Phaedra will be directed National artistic director Nicholas Hytner, who revealed further plans for 2009 at a press conference to announce the publication of the theatre's 2007-2008 Annual Report, which reflects on the National's successes over the last financial year.

The 2007-08 Travelex £10 season achieved 90 percent capacity (while the three-theatre complex achieved 87 percent capacity overall, with 730,000 paid attendances for 26 productions staged across the year, 19 of them new). According to the Annual Report, the Travelex season (in which the majority of tickets are sold for £10) "has proved to be one of the National's long-term hits, a sustainable programming model that has proved not only popular with audiences – we expect to sell our millionth £10 ticket during 2009 – but hospitable to a large range of work."

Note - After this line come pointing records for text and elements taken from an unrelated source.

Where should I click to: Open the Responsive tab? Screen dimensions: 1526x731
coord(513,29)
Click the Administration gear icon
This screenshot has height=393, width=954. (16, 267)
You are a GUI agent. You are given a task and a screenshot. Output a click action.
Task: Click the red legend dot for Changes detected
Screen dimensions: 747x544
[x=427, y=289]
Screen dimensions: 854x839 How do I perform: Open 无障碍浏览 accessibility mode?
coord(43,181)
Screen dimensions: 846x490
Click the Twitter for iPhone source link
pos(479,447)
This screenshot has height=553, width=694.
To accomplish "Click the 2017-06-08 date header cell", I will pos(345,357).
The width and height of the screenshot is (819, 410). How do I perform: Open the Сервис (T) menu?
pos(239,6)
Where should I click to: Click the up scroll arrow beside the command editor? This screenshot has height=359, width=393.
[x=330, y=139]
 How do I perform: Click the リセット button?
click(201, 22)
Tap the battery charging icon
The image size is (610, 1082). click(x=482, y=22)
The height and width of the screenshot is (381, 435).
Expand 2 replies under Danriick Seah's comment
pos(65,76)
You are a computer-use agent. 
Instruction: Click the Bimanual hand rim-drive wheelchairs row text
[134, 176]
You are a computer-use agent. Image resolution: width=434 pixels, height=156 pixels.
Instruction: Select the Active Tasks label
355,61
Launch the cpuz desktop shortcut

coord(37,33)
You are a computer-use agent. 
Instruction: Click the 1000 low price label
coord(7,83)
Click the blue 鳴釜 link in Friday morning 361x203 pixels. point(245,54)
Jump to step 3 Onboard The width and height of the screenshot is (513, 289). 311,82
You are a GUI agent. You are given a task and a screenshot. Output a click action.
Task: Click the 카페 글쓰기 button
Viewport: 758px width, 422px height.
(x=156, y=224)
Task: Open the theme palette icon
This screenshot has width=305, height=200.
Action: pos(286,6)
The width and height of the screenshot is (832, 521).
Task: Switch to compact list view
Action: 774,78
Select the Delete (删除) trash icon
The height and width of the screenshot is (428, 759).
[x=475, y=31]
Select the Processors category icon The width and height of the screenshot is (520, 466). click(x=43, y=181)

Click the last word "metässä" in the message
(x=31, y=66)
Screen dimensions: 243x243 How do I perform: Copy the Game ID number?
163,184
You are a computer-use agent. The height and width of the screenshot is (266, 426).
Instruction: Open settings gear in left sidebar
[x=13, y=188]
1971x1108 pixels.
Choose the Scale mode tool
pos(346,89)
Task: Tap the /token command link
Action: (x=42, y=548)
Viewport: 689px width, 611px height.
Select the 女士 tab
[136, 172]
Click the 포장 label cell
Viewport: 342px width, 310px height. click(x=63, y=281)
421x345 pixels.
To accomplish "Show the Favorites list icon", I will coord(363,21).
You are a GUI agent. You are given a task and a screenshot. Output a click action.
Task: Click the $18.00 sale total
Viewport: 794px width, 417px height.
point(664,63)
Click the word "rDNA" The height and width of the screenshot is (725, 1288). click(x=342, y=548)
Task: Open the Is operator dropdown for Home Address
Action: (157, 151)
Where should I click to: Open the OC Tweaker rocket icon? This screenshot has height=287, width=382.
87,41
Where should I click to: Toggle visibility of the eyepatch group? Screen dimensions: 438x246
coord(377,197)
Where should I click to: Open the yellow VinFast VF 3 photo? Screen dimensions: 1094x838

Hytner revealed that the 2009 Travelex season will be launched with a new play, England People Very Nice, by Richard Bean that he will direct in the Olivier. The season will continue with Marianne Elliott's production of All's Well That Ends Well; the National directorial debut of Donmar Warehouse artistic director Michael Grandage with Danton's Death; and Brecht's Mother Courage, directed by Deborah Warner and starring Fiona Shaw in the title role.

Bean, who previously wrote The Mentalists that was seen as part of the Transformation season in the reconfigured Lyttelton Theatre in 2002, has also had plays produced at the Royal Court (including Harvest, Honeymoon Suite, Toast and Under the Whaleback), Bush (The God Botherers) and most recently the touring company Headlong (The English Game). According to Hytner, England People Very Nice is "set in Bethnal Green and is about four waves of immigration [to the area] — French Huguenots, Irish, Jewish and Bengali – and finds a pattern in them. It is written with a kind of boisterous bravura that is very much in the tradition of South Bank comedy – and is very funny."

Also on the schedule for the next year are productions of Wole Soyinka's Devil and the King's Horseman, directed by Rufus Norris; Dido Queen of Carthage, directed by James Macdonald; and JB Priestley's Time and the Conways, directed by Rupert Goold (the Patrick Stewart Macbeth that was a hit in the West End and on Broadway, Six Characters in Search of an Author that has just opened at the Gielgud, and the upcoming West End revival of Pinter's No Man’s Land). About Goold Hytner said, "He seems to me to be in a period of extraordinary imaginative fertility." Former National Theatre artistic director Richard Eyre will also return to the theatre to direct The Observer, a new play by Matt Charman (whose The Five Wives of Maurice Pinder was seen at the National in 2007).